Ancak nasıl bir çiçek tohumu henüz bir çiçek değilse ve çiçek olabilmesi için tohumun toprağa ekilip su verilmesi gerekiyorsa içimizdeki o manevi bilinç tohumunun gelişebilmesi için de bedenin ihtiyaç duyduğundan farklı bir besine ihtiyacı vardır. İşte insanın özgürlüğü ve seçimi burada devreye girmektedir. Ya tohumu ekip besleyecek ya da eksik insan olarak kalacak…
Kalb’de gizli bulunan bu tohumu yeşertmeden yaşamak, gerçek hayat değildir.
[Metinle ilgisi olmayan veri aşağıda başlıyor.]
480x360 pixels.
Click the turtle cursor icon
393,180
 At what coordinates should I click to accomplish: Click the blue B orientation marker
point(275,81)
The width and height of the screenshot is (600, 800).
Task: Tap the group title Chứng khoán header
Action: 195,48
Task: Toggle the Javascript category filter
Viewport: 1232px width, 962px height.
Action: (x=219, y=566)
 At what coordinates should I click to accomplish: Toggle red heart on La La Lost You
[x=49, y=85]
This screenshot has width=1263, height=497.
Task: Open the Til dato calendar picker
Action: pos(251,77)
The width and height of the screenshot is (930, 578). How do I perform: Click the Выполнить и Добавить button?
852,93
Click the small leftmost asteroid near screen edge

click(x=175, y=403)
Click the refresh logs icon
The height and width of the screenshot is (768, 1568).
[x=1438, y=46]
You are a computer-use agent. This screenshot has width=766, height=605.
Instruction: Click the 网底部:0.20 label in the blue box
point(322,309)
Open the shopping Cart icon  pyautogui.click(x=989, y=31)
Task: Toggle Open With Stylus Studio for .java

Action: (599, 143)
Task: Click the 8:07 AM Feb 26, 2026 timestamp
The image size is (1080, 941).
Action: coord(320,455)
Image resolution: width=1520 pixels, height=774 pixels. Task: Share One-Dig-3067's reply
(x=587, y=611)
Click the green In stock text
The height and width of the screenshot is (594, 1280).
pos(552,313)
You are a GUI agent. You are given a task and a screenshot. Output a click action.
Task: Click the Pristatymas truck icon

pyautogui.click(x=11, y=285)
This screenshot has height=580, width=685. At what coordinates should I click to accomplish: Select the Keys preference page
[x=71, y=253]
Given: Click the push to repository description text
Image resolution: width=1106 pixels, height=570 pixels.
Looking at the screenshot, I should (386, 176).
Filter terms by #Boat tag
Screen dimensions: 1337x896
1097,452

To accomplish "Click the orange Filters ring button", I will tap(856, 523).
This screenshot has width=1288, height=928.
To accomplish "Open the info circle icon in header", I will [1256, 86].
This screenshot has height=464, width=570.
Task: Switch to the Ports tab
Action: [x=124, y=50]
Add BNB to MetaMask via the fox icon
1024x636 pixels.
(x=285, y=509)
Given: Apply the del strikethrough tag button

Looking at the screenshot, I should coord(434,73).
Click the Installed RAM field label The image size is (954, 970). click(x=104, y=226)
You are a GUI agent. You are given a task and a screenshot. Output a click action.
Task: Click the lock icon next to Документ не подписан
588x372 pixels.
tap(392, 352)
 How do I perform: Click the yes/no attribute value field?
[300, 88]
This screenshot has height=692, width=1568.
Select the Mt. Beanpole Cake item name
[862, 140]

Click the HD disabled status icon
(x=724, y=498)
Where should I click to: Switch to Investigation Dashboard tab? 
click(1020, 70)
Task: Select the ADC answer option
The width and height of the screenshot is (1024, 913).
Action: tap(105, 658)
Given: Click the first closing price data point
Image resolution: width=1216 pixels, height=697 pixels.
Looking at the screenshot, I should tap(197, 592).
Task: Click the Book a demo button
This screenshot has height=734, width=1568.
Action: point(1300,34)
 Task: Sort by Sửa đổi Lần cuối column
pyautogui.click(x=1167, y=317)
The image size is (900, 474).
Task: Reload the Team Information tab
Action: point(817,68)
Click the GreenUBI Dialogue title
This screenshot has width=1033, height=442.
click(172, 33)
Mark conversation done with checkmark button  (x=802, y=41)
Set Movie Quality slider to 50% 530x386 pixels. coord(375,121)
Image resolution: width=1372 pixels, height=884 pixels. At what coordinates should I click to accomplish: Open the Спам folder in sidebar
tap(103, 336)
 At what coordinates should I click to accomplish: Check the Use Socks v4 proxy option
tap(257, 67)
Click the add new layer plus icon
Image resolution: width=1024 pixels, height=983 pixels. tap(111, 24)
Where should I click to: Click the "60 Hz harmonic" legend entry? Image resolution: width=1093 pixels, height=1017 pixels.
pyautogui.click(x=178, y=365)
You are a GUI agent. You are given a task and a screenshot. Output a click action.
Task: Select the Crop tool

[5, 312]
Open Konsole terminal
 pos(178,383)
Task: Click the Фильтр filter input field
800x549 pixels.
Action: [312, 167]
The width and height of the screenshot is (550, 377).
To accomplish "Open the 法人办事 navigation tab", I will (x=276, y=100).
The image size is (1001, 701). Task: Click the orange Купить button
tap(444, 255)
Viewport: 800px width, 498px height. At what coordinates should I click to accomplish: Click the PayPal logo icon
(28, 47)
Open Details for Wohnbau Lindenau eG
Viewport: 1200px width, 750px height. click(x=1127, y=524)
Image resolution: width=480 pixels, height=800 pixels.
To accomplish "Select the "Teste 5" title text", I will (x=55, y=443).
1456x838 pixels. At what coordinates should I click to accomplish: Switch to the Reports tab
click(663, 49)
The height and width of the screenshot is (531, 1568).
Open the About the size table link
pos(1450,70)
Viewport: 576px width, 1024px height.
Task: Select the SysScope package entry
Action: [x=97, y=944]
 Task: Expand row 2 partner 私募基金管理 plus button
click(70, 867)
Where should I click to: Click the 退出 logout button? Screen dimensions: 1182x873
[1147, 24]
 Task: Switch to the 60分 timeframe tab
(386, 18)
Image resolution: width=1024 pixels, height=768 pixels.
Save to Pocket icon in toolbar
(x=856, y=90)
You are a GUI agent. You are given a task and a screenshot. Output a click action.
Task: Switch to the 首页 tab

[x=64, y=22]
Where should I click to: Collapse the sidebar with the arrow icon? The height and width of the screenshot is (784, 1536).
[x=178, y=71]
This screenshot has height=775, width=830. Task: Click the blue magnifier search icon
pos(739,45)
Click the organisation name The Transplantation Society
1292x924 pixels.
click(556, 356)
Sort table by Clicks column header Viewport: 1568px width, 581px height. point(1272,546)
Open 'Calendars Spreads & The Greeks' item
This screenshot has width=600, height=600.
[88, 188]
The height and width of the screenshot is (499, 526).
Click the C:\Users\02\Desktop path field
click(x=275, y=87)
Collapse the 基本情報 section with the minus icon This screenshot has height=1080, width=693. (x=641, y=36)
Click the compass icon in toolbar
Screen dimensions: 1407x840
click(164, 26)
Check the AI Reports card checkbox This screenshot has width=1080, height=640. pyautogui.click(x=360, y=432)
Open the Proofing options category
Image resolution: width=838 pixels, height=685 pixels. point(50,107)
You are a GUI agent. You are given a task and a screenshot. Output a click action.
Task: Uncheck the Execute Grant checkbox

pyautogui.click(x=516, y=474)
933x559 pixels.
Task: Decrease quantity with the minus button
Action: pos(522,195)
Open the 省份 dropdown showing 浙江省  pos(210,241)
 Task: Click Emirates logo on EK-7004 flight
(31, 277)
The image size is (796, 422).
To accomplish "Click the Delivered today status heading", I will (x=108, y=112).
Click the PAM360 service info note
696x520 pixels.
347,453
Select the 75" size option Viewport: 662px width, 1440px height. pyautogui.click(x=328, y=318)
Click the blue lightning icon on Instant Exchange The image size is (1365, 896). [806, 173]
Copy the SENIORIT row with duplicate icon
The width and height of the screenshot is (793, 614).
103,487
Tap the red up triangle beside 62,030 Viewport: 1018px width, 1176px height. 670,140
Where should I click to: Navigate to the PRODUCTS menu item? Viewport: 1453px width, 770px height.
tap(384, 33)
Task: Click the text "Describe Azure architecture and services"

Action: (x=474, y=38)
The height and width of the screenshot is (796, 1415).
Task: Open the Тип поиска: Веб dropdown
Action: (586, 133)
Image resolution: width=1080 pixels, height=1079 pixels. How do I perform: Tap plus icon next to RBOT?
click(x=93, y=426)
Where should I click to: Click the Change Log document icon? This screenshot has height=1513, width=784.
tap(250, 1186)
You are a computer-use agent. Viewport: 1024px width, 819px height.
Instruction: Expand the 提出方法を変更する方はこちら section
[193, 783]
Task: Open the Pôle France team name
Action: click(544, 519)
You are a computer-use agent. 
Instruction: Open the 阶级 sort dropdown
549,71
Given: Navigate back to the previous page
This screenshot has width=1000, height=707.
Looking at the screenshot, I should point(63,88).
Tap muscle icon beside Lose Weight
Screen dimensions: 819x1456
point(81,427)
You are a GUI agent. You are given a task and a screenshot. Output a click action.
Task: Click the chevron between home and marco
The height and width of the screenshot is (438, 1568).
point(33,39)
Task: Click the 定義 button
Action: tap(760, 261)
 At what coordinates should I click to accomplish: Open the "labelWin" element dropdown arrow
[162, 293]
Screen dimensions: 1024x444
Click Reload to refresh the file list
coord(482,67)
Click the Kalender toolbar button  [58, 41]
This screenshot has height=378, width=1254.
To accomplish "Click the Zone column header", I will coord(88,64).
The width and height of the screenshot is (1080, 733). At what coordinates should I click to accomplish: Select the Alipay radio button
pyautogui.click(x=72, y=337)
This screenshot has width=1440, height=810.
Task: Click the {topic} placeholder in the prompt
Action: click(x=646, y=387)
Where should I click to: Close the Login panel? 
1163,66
Manevi gözler tamamen açılmadan yani kalb tamamiyle ışıkla dolup gerçek benliğimizi görmeden bizler uyanık, bilinçli değilizdir. Bedeni ya da zihni tanımak kendini tanımak değildir. Nitekim Yunus Emre de:
İlim ilim bilmektir
İlim kendin bilmektir diyerek insanın hakikate ulaşması için kendi içine dönmesi gerektiğini söylememiş midir?
Çok cehd edip istedim
Yeri göğü aradım
Hiç mekanda bulmadım
Buldum insan içinde
Yunus Emre’nin şiirleri kişinin kendini tanıması için bu içe dönüşün söze dökülüşüdür adeta.
Yukarılara doğru, maddeden manaya, yükselmenin birinci şartı, yukarıların varlığını bilmektir. Bu kavrayış insana ümit, güven, şevk verir. Fücur içine giren eylemleri ( Şems suresi, 7-9) yani kötü işleri Kur’an ağırlık diye nitelendirmiştir. Yükselmek için “ağırlıkları atmak” gerekmektedir.